I apprenticed for just over four months. In that short time, I fell in love with food. Real food. Roberto's restaurant is one of the best around. Everything is hand made. I learned how to make pasta my hand, duck and pork sausage by hand, breads, salads, sauces, the list goes on. I was hooked. I even got to help butcher a pig one night. Working at the restaurant was a life changing experience. I could never begin to repay Roberto for the education that he gave me. He helped me find something that my life was lacking, a passion to create something.
I decided that when I came to London, I would cook.
During this time, Jemma and I took a trip to London together. We stayed with Aarti and Gordon who have a home in the southern London. A borough called Camberwell. I went from being hooked on London to falling in love with it. Aarti and Gordon are the consummate hosts. They love London as well. We were taken to non touresty places. We met Aarti's family (A quick note, if you ever go to Aarti's mom's house, go there hungry. You wont be hungry when you leave. Aarti's mom is the best). It was a wonderful trip. The wheels were in motion.
Life Part 2 Part 1
Before I do anything I want to dedicate this blog to my wife Jemma who has been my strength, my muse and my soulmate for 22 years. I also want to thank our brother and sister, Aarti and Gordon for the kindness, generosity and support on this adventure. Last but not least, I want to thank my kids. Meagan and Ryan wake up everyday knowing that they have crazy parents who packed up and moved halfway across the world. I miss my kids every minute of every day and cannot wait until I can hug and kiss them again.
It really stared about two years ago. My wife Jemma and I had been living in the same house, in the same town for six years. Longer than we had stayed put in our entire lives. Redlands California is a great place to live. It is a cultural island in the wasteland that is the called the Inland Empire in Southern California.
It started as an idea. "Wouldn't it be cool to live in London one day"? Like so many ideas and daydreams that we talked about, I figured that it was just that, a day dream. I was wrong and I am so happy I was. We planned, talked and discussed the idea with out kids. Their response was "okay momma and dada, you standing in front of the T.V.".

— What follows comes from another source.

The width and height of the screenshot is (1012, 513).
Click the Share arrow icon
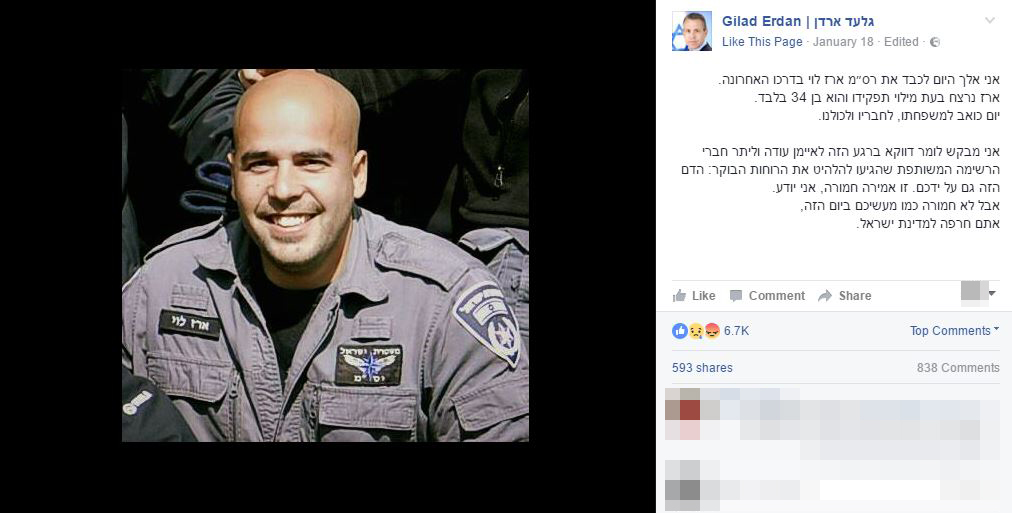(825, 296)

My first trip was in January of 2008. Jemma sent me out alone so I could get an unfiltered idea of what the U.K. was like. I remember getting my first passport. I felt like James Bond. My first trip was awesome. I was so excited when I landed at the airport that I had to tell the customs official that it was my first trip out of the U.S. He looked up at me and said in a smug way "welcome to the world sir". He stamped my passport and I was on my way.
I spent nine days purposely getting lost in London, dropping off resumes (CVs), visiting museums and soaking it in. I was hooked. London is a huge, imposing, old and crowded city. I couldn't get enough of it.
When I returned home, I knew I would be back. We sold our house in Redlands and moved into a rental. We were actually starting to make concrete plans. Then the best thing in my career happened, I was laid off, made redundant, fired, shit canned. It was the happiest day in my working life. My hand was forced. I couldn't just tread water and say maybe someday. I had to do something.